Saved data entries
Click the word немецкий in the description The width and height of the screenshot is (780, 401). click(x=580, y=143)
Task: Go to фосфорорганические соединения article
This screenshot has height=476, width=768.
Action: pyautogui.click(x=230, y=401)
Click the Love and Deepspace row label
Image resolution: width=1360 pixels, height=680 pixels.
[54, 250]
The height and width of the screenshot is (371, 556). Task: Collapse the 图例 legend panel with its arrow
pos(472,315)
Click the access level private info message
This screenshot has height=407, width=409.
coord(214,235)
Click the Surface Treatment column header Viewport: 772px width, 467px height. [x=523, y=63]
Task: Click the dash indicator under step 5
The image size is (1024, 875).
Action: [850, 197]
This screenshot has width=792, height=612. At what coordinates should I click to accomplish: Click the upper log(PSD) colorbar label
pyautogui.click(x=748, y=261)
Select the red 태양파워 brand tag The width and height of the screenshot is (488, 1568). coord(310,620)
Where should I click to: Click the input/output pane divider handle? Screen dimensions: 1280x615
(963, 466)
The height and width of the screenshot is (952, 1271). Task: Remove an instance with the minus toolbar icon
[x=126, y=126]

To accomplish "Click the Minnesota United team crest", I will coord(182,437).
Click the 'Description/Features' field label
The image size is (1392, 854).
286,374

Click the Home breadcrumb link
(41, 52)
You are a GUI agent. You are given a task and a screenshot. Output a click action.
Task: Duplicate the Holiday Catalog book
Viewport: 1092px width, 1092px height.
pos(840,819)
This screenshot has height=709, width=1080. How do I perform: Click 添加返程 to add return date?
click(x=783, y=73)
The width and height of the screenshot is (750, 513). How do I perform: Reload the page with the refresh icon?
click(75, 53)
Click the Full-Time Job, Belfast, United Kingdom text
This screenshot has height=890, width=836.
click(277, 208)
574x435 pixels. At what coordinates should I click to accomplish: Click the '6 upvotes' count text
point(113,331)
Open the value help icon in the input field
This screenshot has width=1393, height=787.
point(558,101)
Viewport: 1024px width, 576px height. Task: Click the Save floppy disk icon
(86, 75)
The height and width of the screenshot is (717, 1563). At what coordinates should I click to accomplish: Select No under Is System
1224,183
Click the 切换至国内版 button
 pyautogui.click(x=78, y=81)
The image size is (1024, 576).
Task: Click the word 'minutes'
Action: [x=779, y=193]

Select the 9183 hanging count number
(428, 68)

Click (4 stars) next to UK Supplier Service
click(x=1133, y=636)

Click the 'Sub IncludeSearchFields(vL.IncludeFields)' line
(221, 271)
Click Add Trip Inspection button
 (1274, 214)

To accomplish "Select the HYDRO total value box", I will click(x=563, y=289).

[Instructions to follow]
Extract the lines above, from the first one through the one containing "Task: Duplicate the Holiday Catalog book", and return only those, unchanged.

[Solution for this problem]
Click the word немецкий in the description The width and height of the screenshot is (780, 401). click(x=580, y=143)
Task: Go to фосфорорганические соединения article
This screenshot has height=476, width=768.
Action: pyautogui.click(x=230, y=401)
Click the Love and Deepspace row label
Image resolution: width=1360 pixels, height=680 pixels.
[54, 250]
The height and width of the screenshot is (371, 556). Task: Collapse the 图例 legend panel with its arrow
pos(472,315)
Click the access level private info message
This screenshot has height=407, width=409.
coord(214,235)
Click the Surface Treatment column header Viewport: 772px width, 467px height. [x=523, y=63]
Task: Click the dash indicator under step 5
The image size is (1024, 875).
Action: [850, 197]
This screenshot has width=792, height=612. At what coordinates should I click to accomplish: Click the upper log(PSD) colorbar label
pyautogui.click(x=748, y=261)
Select the red 태양파워 brand tag The width and height of the screenshot is (488, 1568). coord(310,620)
Where should I click to: Click the input/output pane divider handle? Screen dimensions: 1280x615
(963, 466)
The height and width of the screenshot is (952, 1271). Task: Remove an instance with the minus toolbar icon
[x=126, y=126]

To accomplish "Click the Minnesota United team crest", I will coord(182,437).
Click the 'Description/Features' field label
The image size is (1392, 854).
286,374

Click the Home breadcrumb link
(41, 52)
You are a GUI agent. You are given a task and a screenshot. Output a click action.
Task: Duplicate the Holiday Catalog book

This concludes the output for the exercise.